To do
Where the line containing "This screenshot has width=999, height=488." appears, start repeating, and continue exactly through the last line below, adding nothing. Include no pictures.

+++

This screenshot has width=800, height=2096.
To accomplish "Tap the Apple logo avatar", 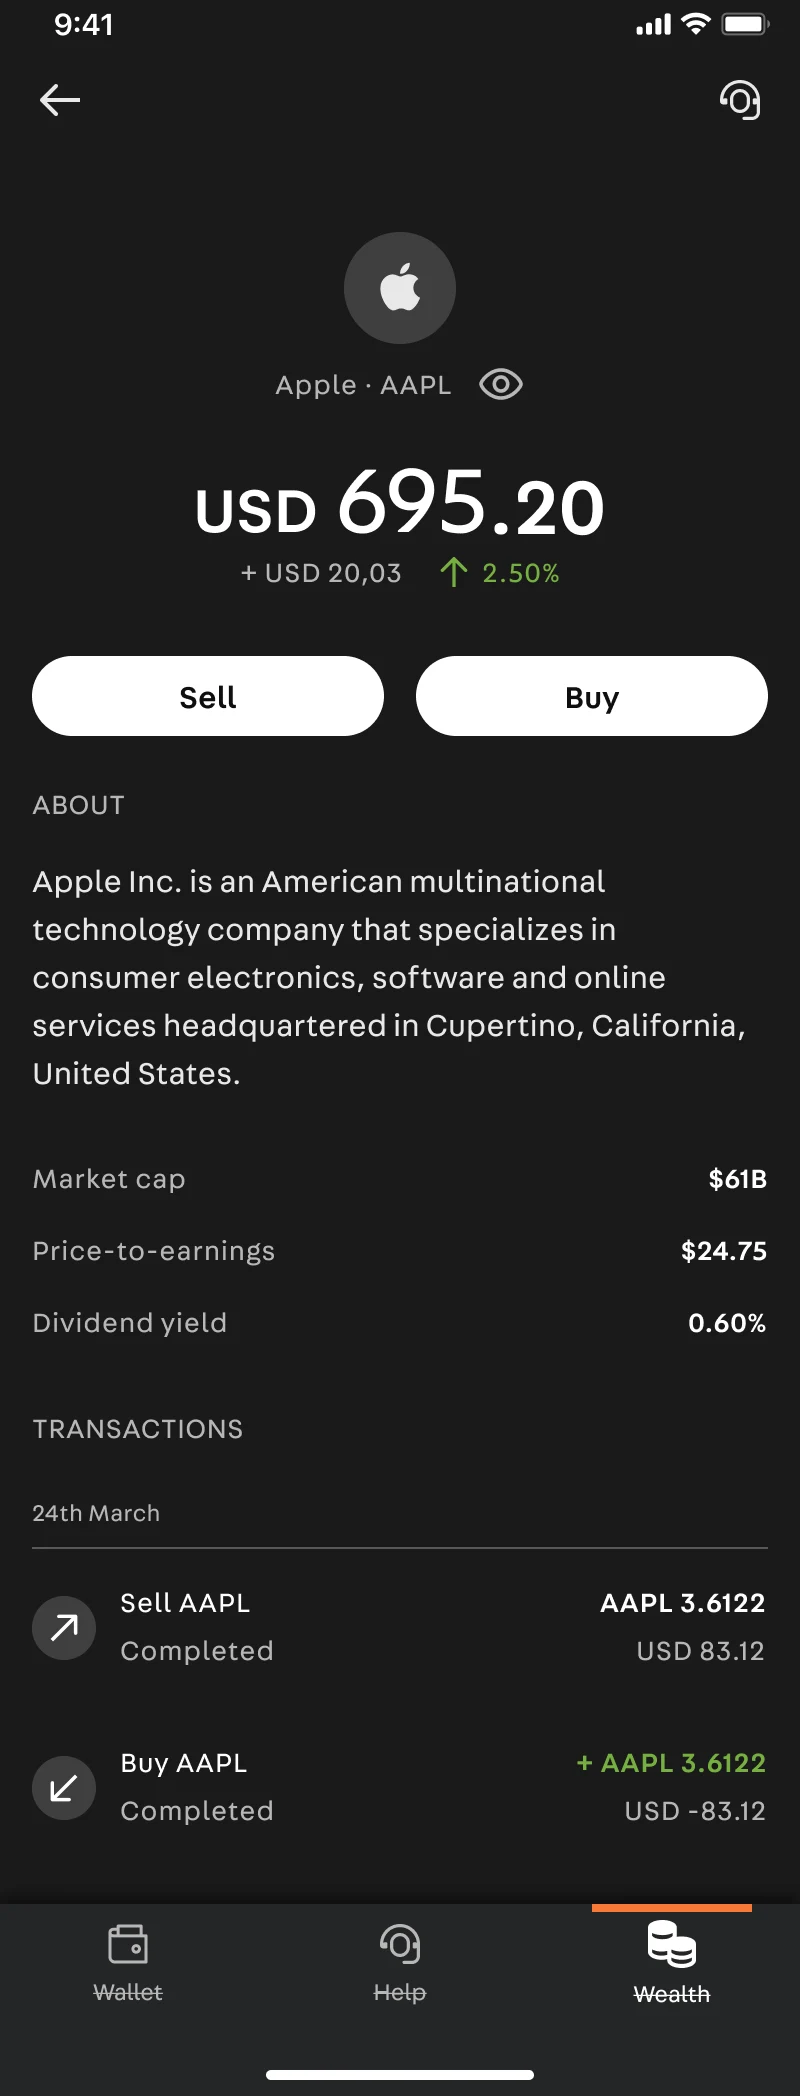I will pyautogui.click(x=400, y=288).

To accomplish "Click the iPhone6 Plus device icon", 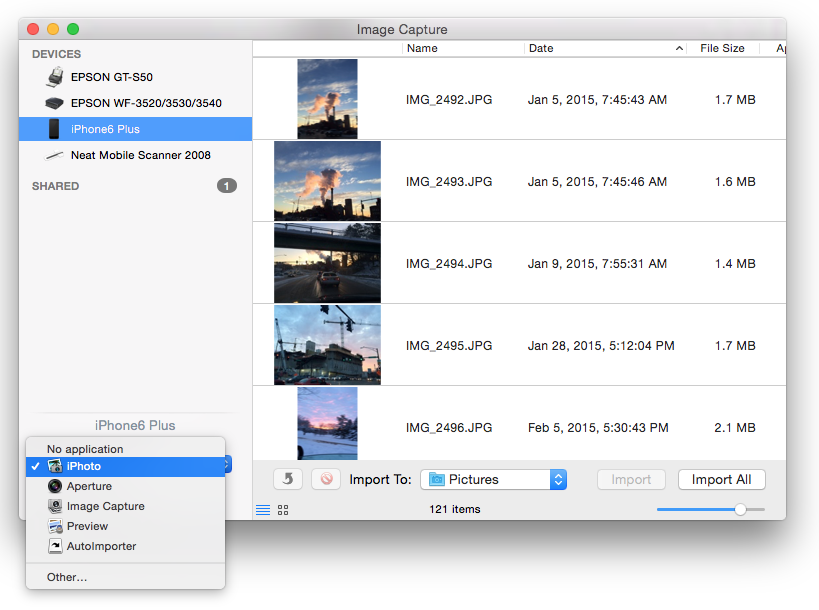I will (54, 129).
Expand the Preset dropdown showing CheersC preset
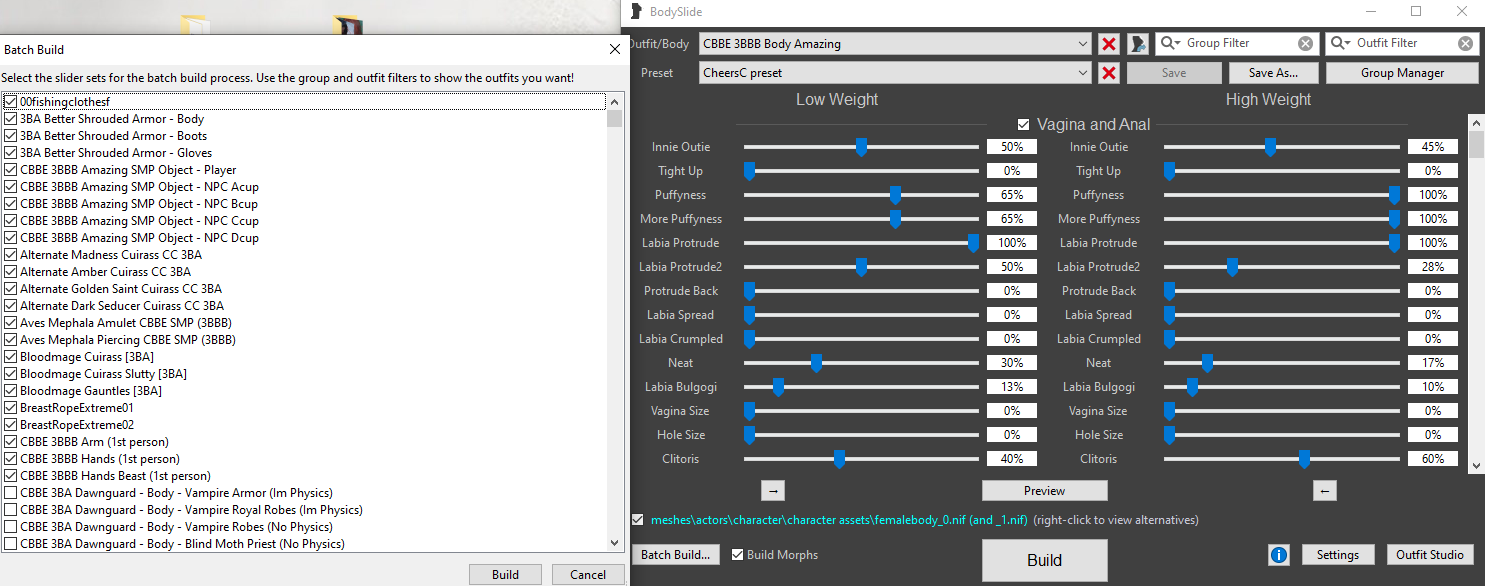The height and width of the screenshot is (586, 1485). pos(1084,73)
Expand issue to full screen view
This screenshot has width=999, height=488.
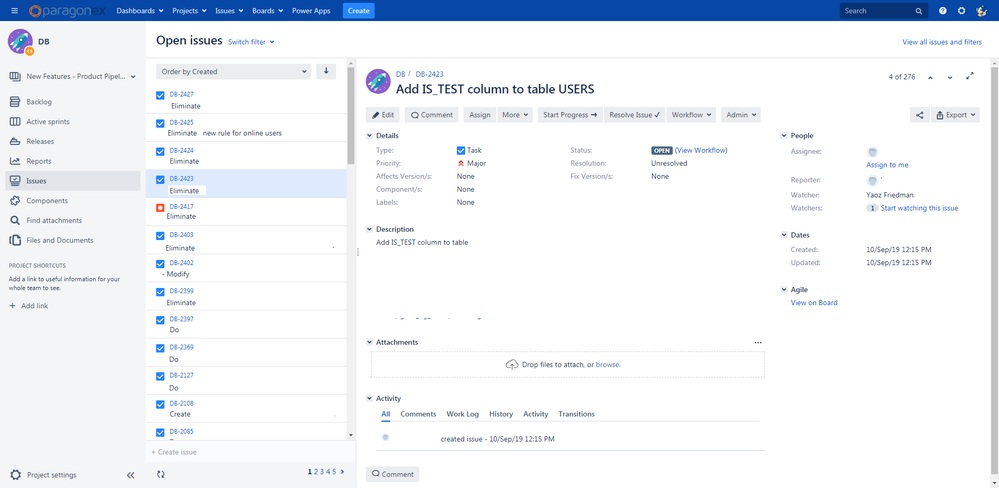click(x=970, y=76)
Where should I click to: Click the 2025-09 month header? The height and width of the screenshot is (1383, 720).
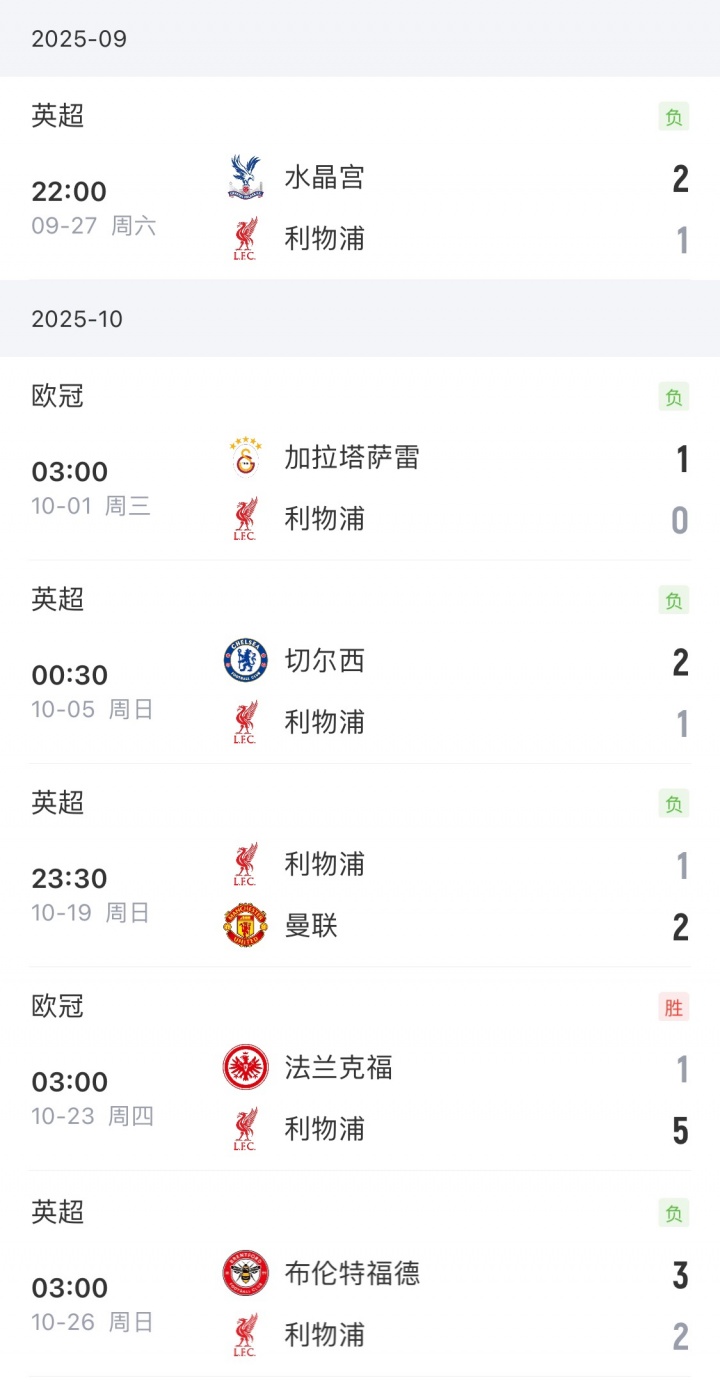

+++

Solution to the exercise
This screenshot has width=999, height=488.
click(x=970, y=76)
Where should I click to: Click the 2025-09 month header? The height and width of the screenshot is (1383, 720).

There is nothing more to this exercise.